N95 Filter face mask

N95 Filter face mask 

The Securities and Exchange Commission has announced charges against Praxsyn Corp. and its CEO for allegedly issuing false and misleading press releases claiming the company was able to acquire and supply large quantities of N95 or similar masks to protect wearers from the COVID-19 virus. The SEC previously issued an order on March 26 temporarily suspending trading in the securities of Praxsyn.

According to the SEC’s complaint, Praxsyn, which is purportedly based in West Palm Beach, Florida, issued a press release on Feb. 27 stating that it was negotiating the sale of millions of N95 masks and “evaluating multiple orders and vetting various suppliers in order to guarantee a supply chain that can deliver millions of masks on a timely schedule.” On March 4, Praxsyn issued another press release claiming it had a large number of N95 masks on hand and had created a “direct pipeline from manufacturers and suppliers to buyers” of the masks. Praxsyn’s CEO Frank J. Brady was quoted in the release as telling any interested buyers that the company was accepting orders of a minimum of 100,000 masks. Despite these claims, according to the complaint, Praxsyn never had any masks in its possession, any orders for masks, or a single contract with any manufacturer or supplier to obtain masks.
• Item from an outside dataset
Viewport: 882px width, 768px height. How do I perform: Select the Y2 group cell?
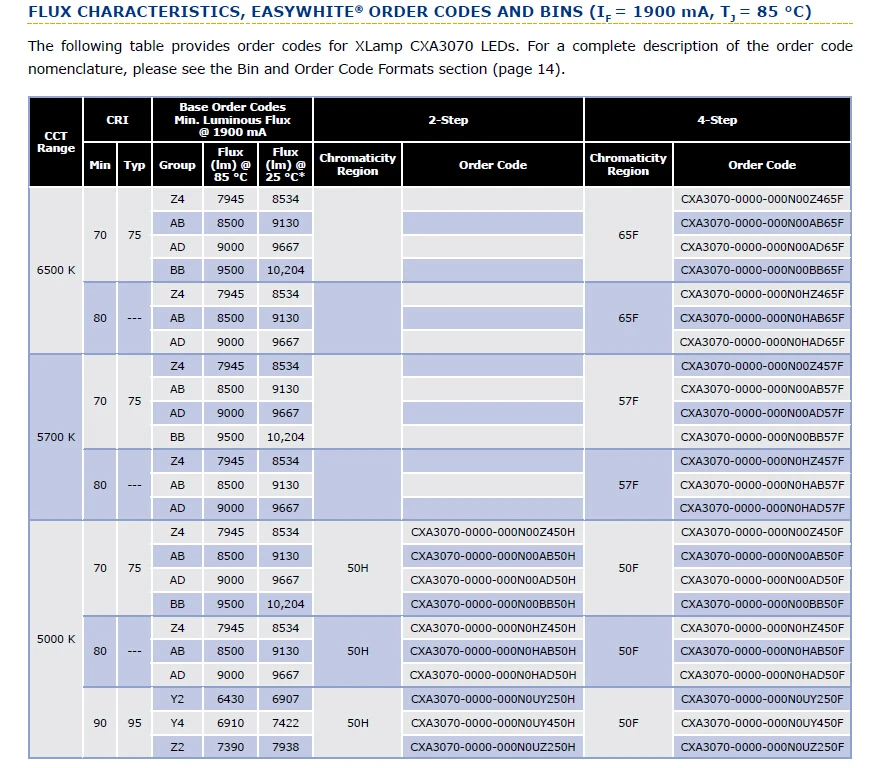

After regulatory inquiries, Praxsyn issued a third press release on March 31 admitting that it never had any masks available to sell.
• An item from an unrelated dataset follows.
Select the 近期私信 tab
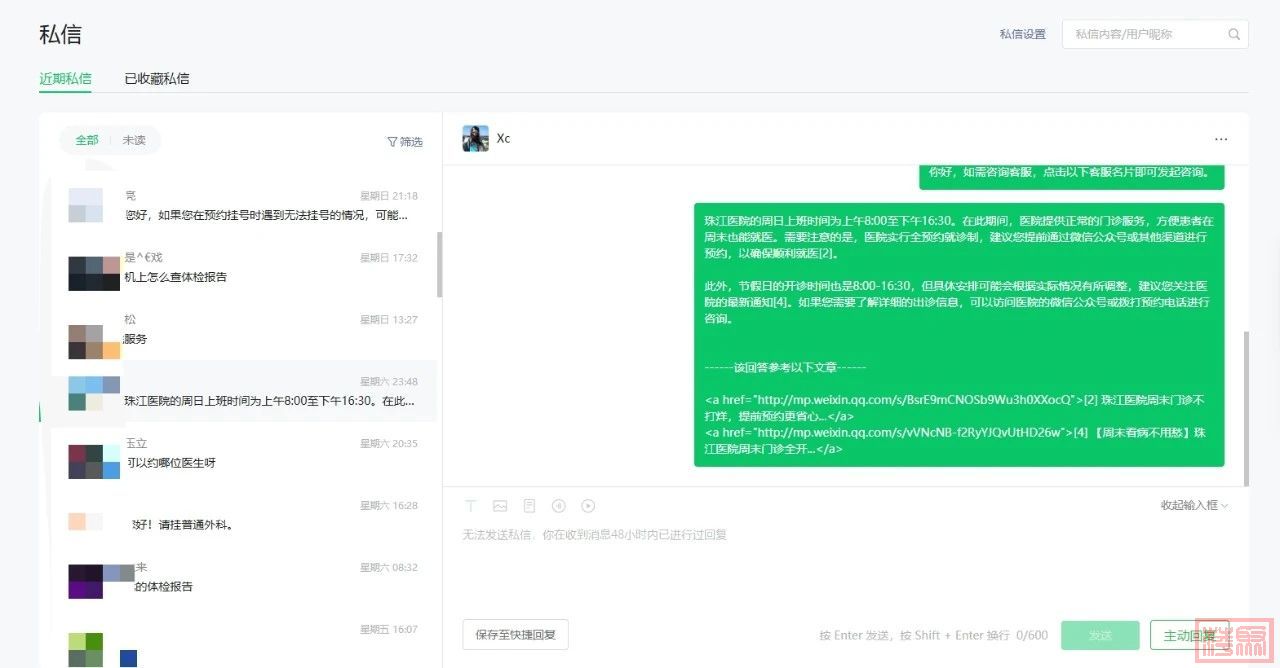Image resolution: width=1280 pixels, height=668 pixels. click(x=65, y=78)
“As alleged in the complaint, in the midst of the ongoing COVID-19 pandemic, Praxsyn and Brady sought to exploit unsuspecting investors by issuing false and misleading press releases concerning Praxsyn’s ability to source and supply N95 masks for the COVID-19 virus,” said Eric I. Bustillo, Director of the SEC’s Miami Regional Office.
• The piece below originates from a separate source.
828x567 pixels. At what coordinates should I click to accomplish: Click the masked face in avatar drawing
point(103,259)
“Today’s fraud action against Praxsyn and its CEO demonstrates the SEC’s dedication to investor protection and accountability,” said Steven Peikin, Co-Director of the SEC's Division of Enforcement. “We will move swiftly against those who seek to profit off this national emergency by cheating or

misleading investors.”

“The Enforcement Division is committed to swiftly shutting down COVID-19 investment scams, seeking trading suspensions where appropriate, and pursuing fraud charges against both entities and individuals when warranted,” said Stephanie Avakian, Co-Director of the SEC’s Division of Enforcement.

The SEC’s complaint, filed in federal court in the Southern District of Florida, charges Praxsyn and Brady with violating antifraud provisions of the federal securities laws, and seeks permanent injunctive relief and civil penalties. The SEC also seeks an officer and director bar against Brady.

The SEC’s investigation, which is ongoing, has been conducted by the Microcap Fraud Task Force and supervised by Elisha L. Frank and Glenn S. Gordon. Robert K. Levenson is leading the SEC’s litigation under the supervision of Andrew O. Schiff. The SEC appreciates the assistance of the Financial Industry Regulatory Authority (FINRA).

The SEC’s Office of Investor Education and Advocacy previously

issued an investor alert cautioning investors to be aware of COVID-19 scams.